Gage smiled, pointed his bayonet, and said, "I always called you guys PTs instead of PIs. Peeping Toms. Must make a hell of a pot of money to stop being a cop for that."
"Right," Jose said, forcing a smile. "Anyway, I don't want to bother you any, but she's got this Mex girl raising her skirts."
"You look half Mex yourself," Gage said, using the point on his teeth.
"Dad's family came over in 1821," Jose said without missing a beat. "So he said he figured he'd get a little leeway."
"And you do," Gage said with a magnanimous wave of the blade. "Not too many Texans who don't have a Mex up their family tree somewhere. What do you wanna do? She'll get the goddamn report anyway. Not quick, but she'll get it."
"Nothing really," Jose said. "Maybe take me out to where it happened so I can say I was there, saw it, and the whole thing couldn't have been nothing but an accident."

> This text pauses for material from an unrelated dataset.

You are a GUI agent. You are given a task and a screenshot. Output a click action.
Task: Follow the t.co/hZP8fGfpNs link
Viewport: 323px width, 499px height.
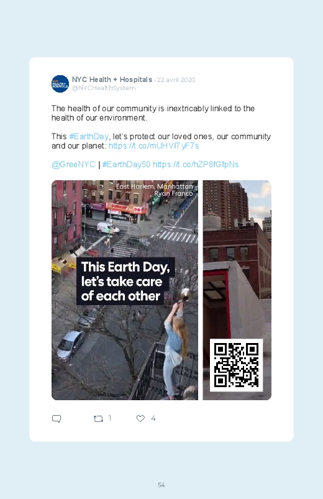tap(196, 165)
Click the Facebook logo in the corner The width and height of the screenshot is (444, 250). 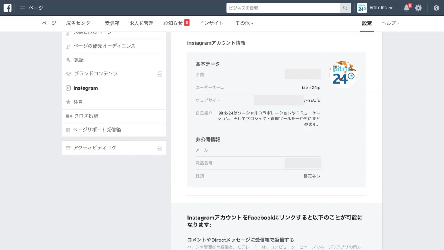(7, 7)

"And that'll make her happy?" Gage said, his face giving nothing away.
"She's a lawyer," Jose said. "I'm a cop-or I was. She'll be happy."

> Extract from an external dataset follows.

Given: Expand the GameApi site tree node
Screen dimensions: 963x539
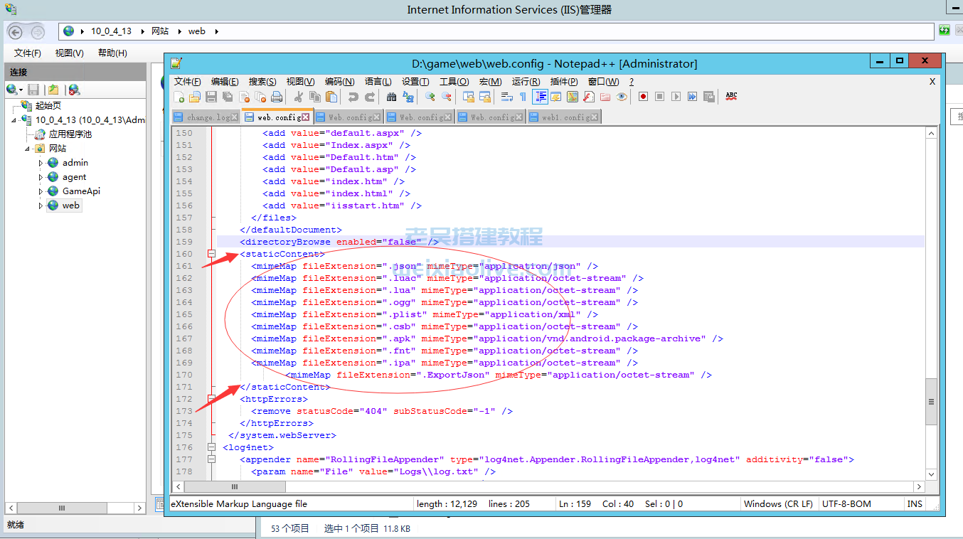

"You can even take her the report," Gage said, swinging his feet off the desk and rising up. "Let her know it's all Momma's cooking. Save me a stamp."
Gage took a folder from the top of his pile and handed it over to Jose, who took it, half-rolled it, and swatted it against his leg as he got up, too.
"Let's go," Gage said, taking his hat off the antler of a dead deer mounted on the wall and fixing it on his head. "We'll have you home for dinner."
CHAPTER 22
ISODORA WORE A WHITE COTTON SHIFT, HER OWN CLOTHES. She held Paquita tight, rocking her back and forth as she stood on the tarmac waiting in the long line of Mexicans boarding the unmarked gray plane. When she saw Casey, her face lit up and she angled her little girl's face so Casey could see her.
"She's beautiful," Casey said.
"Thank you so much, Miss Casey," Isodora said.
"I feel like I didn't do anything," Casey said.
"I have her. That's all I need."
"What will you do in Monterrey? Do you have family there?"
"No, but Maria gave me some money," Isodora said. "I'll find something. I heard a man talking about a new soap factory outside the city. Maybe I can get work."
"Who'll watch Paquita?"
A worried look crossed Isodora's face and she shook her head, signaling that she hadn't thought that far.
"I want you to sign this for me, Isodora," Casey said, handing her the fax and a pen. "I'm not giving up. When you get to a place, I want you to call me. Call collect."
Casey took the signed release back and handed Isodora a card that she examined, then tucked into the small bag hanging from her shoulder.
"You won't forget?" Casey said.
"Will you?" Isodora asked.
One of the ICE agents yelled something and they turned to see the tail of the line disappearing up the metal steps.
"No," Casey said, and watched her go.
Despite her law clinic's steady downward spiral in property value and the embarrassing condition of her car, Casey had been able to hang on to the one luxury that mattered. When she first came to Dallas, she'd purchased a condo out in Las Colinas, across from the Omni Hotel. Beyond the grass and the tree-lined sidewalks, two long buildings with brick storefronts snuggled up to the canal that ran between them. Brick pavers and wrought-iron balconies jutting from the expensive condos above gave Casey the feeling of Venice the moment she saw the place.